Text provided>
^^^^^^^^
Most of the current high-capacity switches use a flow that goes from input to switch fabric to output solution, of which the input side performs O/E conversion, forwarding/policy enforcement, and segmentation/queuing/scheduling; switch fabric provides the switching path that connects the input and output ports, and usually includes an arbitrator/scheduler to avoid contention; output side reassembles the packets, performs additional output scheduling, and converts signal from electrical to optical. Such switches face potential issues such as:

1) Electrical switching involves high-speed electrical connection from input/output ports to the switch fabric, such connection has limited connection distance and requires a single chassis or pizza-box type layout, so the switching scale and physical arrangement is limited; and

2) The high-speed electrical connection is usually achieved through a serializer/deserializer (SerDes, or called transceiver), which provides parallel interface to the device's internal processing and serial interface for PCB routing to fabric interface. Such SerDes and the crossbar switch fabric consume a lot of power, in particular when the system has large switching capacity.

Optical burst switching network is one solution for the aforementioned problem, in that the edge router/switch assembles the packets into bursts, setup the path along the network, and then transmit the burst. In one variation, the burst is assembled in the intermediate switching node which performs all-optical switching plus burst assembly function.
^^^^^^^^
Records>
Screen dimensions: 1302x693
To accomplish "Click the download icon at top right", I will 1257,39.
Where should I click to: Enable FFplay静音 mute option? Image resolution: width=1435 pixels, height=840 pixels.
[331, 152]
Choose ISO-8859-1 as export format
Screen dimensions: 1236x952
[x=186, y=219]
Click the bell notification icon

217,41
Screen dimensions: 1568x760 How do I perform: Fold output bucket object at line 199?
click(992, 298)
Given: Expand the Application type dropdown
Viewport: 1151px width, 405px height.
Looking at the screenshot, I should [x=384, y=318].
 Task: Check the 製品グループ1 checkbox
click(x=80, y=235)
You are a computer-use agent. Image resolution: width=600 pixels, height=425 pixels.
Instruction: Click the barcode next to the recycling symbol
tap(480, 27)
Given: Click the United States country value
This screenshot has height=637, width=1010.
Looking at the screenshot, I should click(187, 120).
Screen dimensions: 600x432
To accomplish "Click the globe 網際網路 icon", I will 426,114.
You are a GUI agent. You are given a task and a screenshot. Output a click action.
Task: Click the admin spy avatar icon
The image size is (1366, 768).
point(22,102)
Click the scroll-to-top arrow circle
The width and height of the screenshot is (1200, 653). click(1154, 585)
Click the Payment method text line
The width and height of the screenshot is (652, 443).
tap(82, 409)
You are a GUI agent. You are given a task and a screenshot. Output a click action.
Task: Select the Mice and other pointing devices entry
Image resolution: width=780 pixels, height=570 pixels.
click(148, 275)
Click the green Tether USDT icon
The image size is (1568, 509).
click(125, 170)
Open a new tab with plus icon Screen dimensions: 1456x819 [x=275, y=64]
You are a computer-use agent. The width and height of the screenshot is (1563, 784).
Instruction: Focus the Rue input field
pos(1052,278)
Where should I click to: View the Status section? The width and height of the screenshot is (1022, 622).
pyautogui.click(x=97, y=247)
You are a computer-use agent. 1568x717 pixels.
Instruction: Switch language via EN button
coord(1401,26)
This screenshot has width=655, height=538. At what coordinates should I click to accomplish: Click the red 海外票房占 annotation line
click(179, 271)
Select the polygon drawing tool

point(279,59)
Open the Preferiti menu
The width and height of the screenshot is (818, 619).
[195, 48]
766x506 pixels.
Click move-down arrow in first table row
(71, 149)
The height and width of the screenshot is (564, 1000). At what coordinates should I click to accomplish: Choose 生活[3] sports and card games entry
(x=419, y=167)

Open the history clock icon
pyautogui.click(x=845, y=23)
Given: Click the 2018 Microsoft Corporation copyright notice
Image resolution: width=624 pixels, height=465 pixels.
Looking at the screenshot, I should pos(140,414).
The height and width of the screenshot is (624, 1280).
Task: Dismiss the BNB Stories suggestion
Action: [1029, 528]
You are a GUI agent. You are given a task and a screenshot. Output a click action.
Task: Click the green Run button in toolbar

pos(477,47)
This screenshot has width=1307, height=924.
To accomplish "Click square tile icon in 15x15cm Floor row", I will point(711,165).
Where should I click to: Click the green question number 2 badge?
^^^^^^^^
Given request 1> In the entries, update everything from the line containing "Given: Click the 2018" down to the line containing "Task: Dismiss the BNB Stories suggestion", changing "copyright notice" to "copyright line" and leaving the rest as is.
Given request 2> Please take the passage on high-capacity switches further, picking up after its last sentence.
The passage on switch design and the entries have no connection to each other.

Answer 1>
Given: Click the 2018 Microsoft Corporation copyright line
Image resolution: width=624 pixels, height=465 pixels.
Looking at the screenshot, I should pos(140,414).
The height and width of the screenshot is (624, 1280).
Task: Dismiss the BNB Stories suggestion

Answer 2>
Optical label switching is another solution, which uses a short optical label for control and configuring the switching path, while the accompanied data packet or burst is switched all optically. In such switching system, the label is extracted and processed electrically to get the destination and policy information; the switch fabric is configured based on this processing result, and then the data packet/burst is fed into the switch fabric and switched to the destination output port.

Another solution is using external wavelength switch to provide fixed connection from one switch to another, either to increase the switching scale, or to bypass the electrical processing for large volume of traffic.

SUMMARY

In one aspect, a switching system uses centralized arbitrator to resolve output port contention; assembles the packets in a burst according to grant information and input scheduling result, uses tunable laser at input port, and modulates the bursts of packets into the specific wavelength to reach a destination; uses optical switch fabric to connect burst of packets from input to output port.

In one embodiment, the switched optical burst is directly sent to the interface of the connected system or network interface card (NIC). That interface is capable of receiving in burst mode.

In another embodiment, the switched optical burst is timing adjusted and/or re-framed, and sent in continuous mode to the connected interface.

In yet another embodiment, the system has electrical and optical hybrid switch fabric, provides burst switching for some ports through the optical fabric, and traditional processing/switching path for other ports.

In a further embodiment, the input port/line card and the switch fabric (and the arbitrator) are physically located in different places, for the flexibility of physical layout.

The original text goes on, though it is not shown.